A note on forecasts. Treat 70 GW as the stress signal at the top of the funnel, not a forecast of realized load. For external context, PJM's 2026 Load Forecast Report projects roughly 32 GW of total PJM-wide load growth through 2030, of which ~94% (30 GW) is data-center-driven; Dominion captures the largest geographic share of that growth. Realization rates from comparable markets reinforce that queues attrit: ERCOT applies a ~50% realization rate to its large-load queue, and SPP reports ~39% conversion of requests to signed service agreements. The Data Centers page covers the broader forecasting discussion.
That load growth requires infrastructure. The 2024 IRP lists 203 planned transmission projects totaling $7.595 billion; the 2025 Update carries the same inventory forward with refreshed PJM capacity-price assumptions and a sensitivity case excluding data-center demand. Of the 203 projects, 89 projects ($2.435 billion, about 44% of the project count and 32% of the spend) are directly tagged as data-center-driven (Dominion witness Harrison S. Potter, Day 2 hearing transcript). Another 37 projects worth $3.3 billion are mixed regional-reliability projects that include data-center load but cannot be attributed to a single customer type. The allocation work shows residential customers carry 55%of those transmission costs under Dominion's current rate-schedule allocations, with the remaining 45% spread across commercial and industrial classes.

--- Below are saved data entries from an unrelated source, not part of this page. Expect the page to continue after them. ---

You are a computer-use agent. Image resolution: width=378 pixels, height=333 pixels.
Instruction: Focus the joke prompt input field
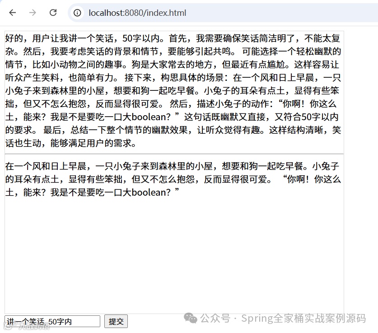[52, 321]
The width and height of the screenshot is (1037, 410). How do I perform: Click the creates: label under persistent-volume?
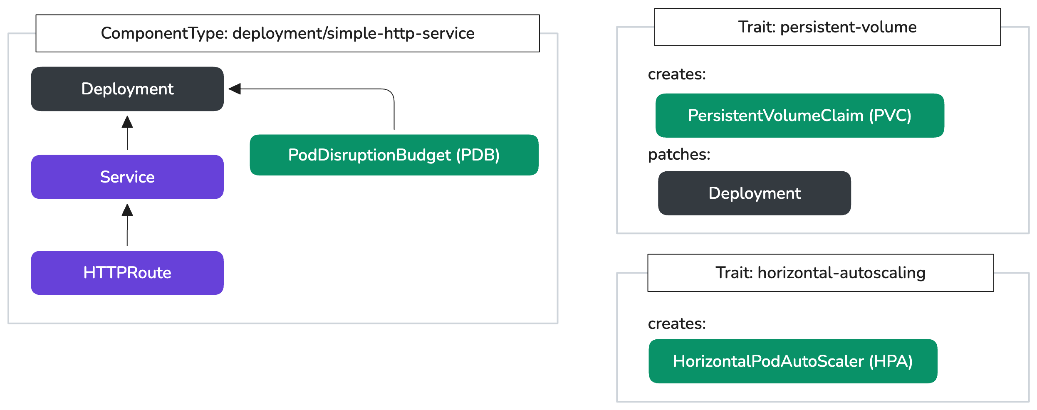coord(677,74)
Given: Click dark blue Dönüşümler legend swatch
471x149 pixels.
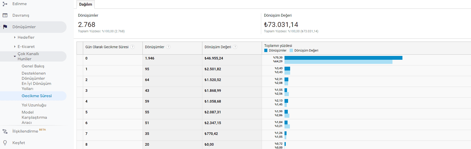Looking at the screenshot, I should (x=266, y=51).
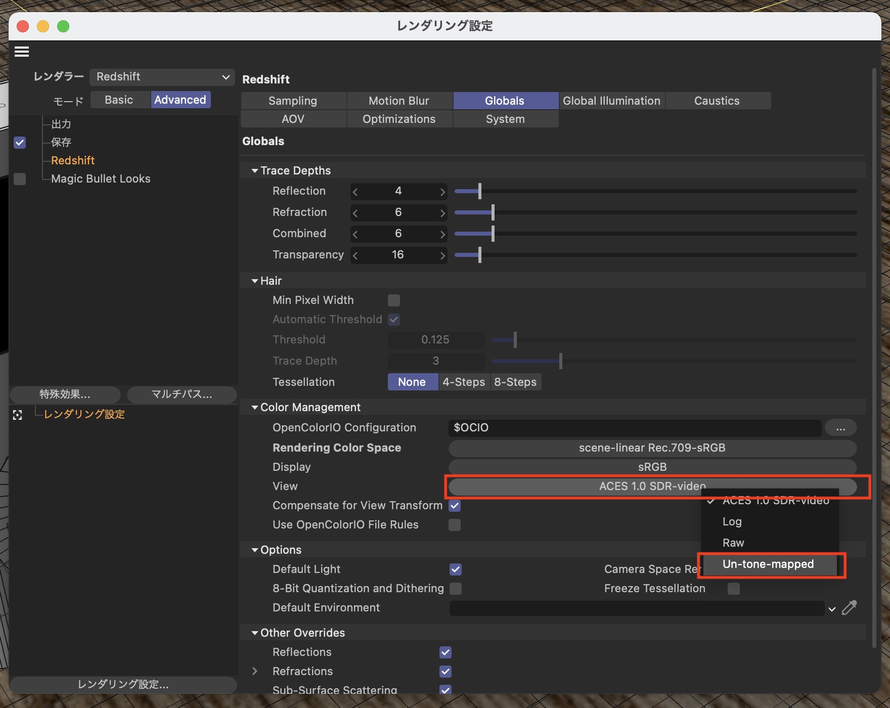Select 4-Steps tessellation option

coord(463,382)
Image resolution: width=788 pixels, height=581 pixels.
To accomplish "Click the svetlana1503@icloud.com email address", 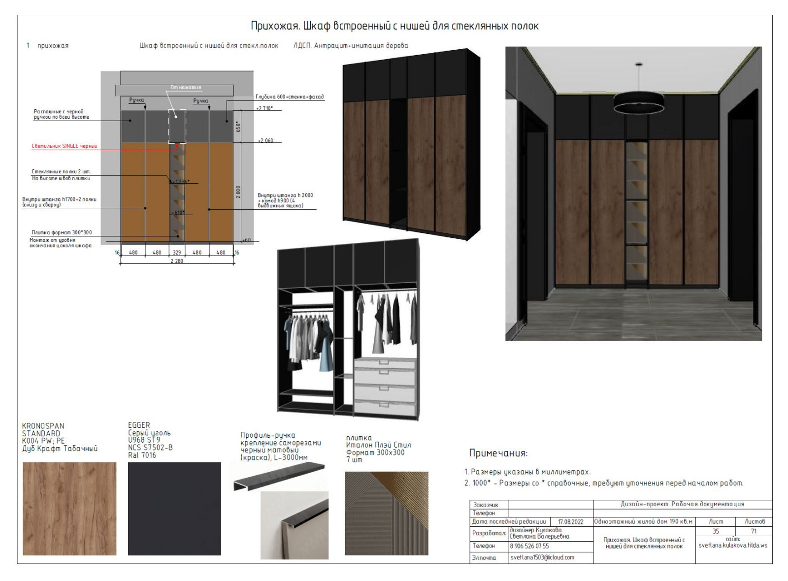I will [x=542, y=557].
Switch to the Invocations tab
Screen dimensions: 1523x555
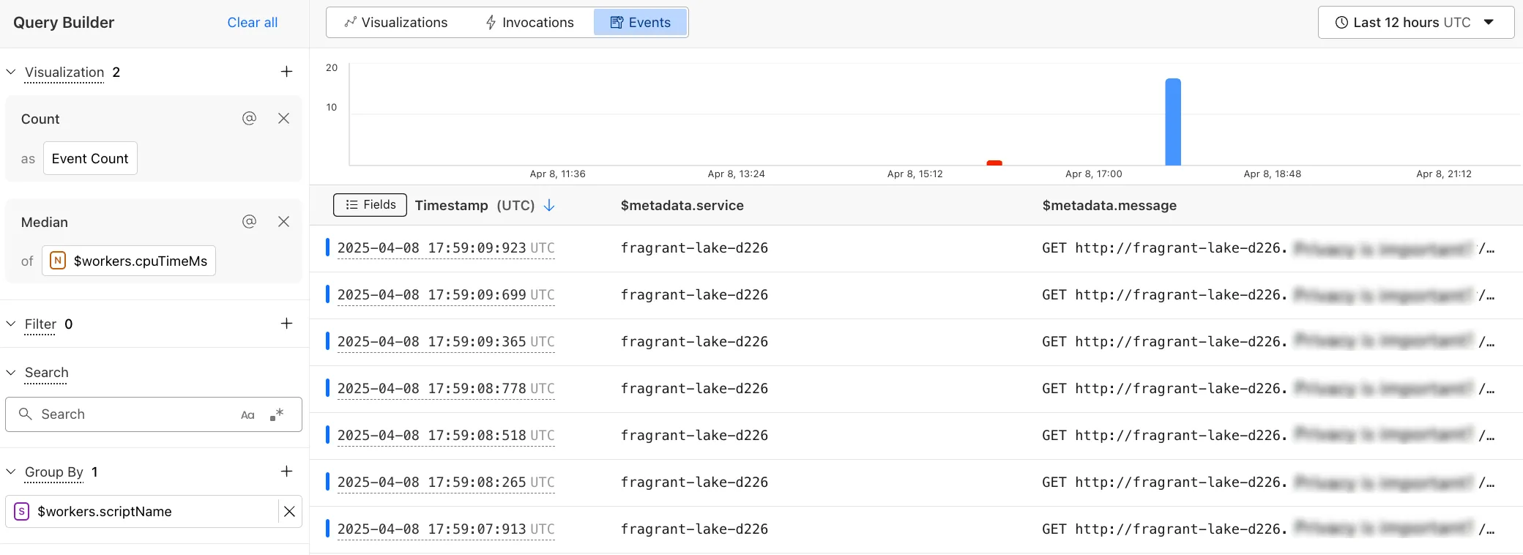529,23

Virginia's regulatory response is moving on multiple fronts: a new GS-5 rate class effective January 2027 (designed to shift more of the buildout cost onto customers above 25 MW), PJM's multi-year market-reform effort, and proposed alternative cost-recovery mechanisms in recent rate cases. But for the four years between 2022 and 2026, the existing cost-allocation rules sent the bulk of the visible bill growth onto residential customers, with commercial and industrial customers following the same pattern at attenuated magnitudes. The rest of this case study walks through why, what is pending through 2027, and where demand flexibility could change the trajectory.
Act 2 · Where the Money Went
Four categories carried almost all of the growth

Four categories carried almost all of the growth from January 2022 to June 2026:
- Clean energy mandates (the largest single driver): from less than $1/mo in early 2022 to ~$29/mo in mid-2026. The riders inside this bucket (OSW, RPS, SNA, SMR, CE) were authorized under Virginia's 2020 Clean Economy Act and ramped up as projects came online. By Jun 2026, Rider OSW alone (Coastal Virginia Offshore Wind) reaches roughly $11/mo for the residential profile. Methodology note: some pre-VCEA clean-energy compliance cost was historically embedded in base generation rates rather than broken out as a rider; the bucket's growth therefore partly reflects reclassification alongside real new buildout cost.
- Grid expansion and reliability riders (T1, DIST, GEN, CERC): from ~$7/mo to ~$25/mo. This is the rider category most directly tied to the load-growth investments Dominion is making in response to data-center demand. The bucket funds new transmission (Rider T1), distribution upgrades (DIST), generation capital additions (GEN), and the new Chesterfield Energy Reliability Center gas peaker (CERC).
- Base rates (customer charge, distribution, transmission, generation): from ~$69/mo to ~$85/mo. The visible jump at the right edge of the chart is the January 2026 base-rate revision approved in Dominion's 2025 biennial review (PUR-2025-00058). Dominion justified the increase substantially with load-growth-driven generation and transmission investment; the Class Cost-of-Service Study filed in that case allocates demand-driven costs to residential customers based on their contribution to system peaks.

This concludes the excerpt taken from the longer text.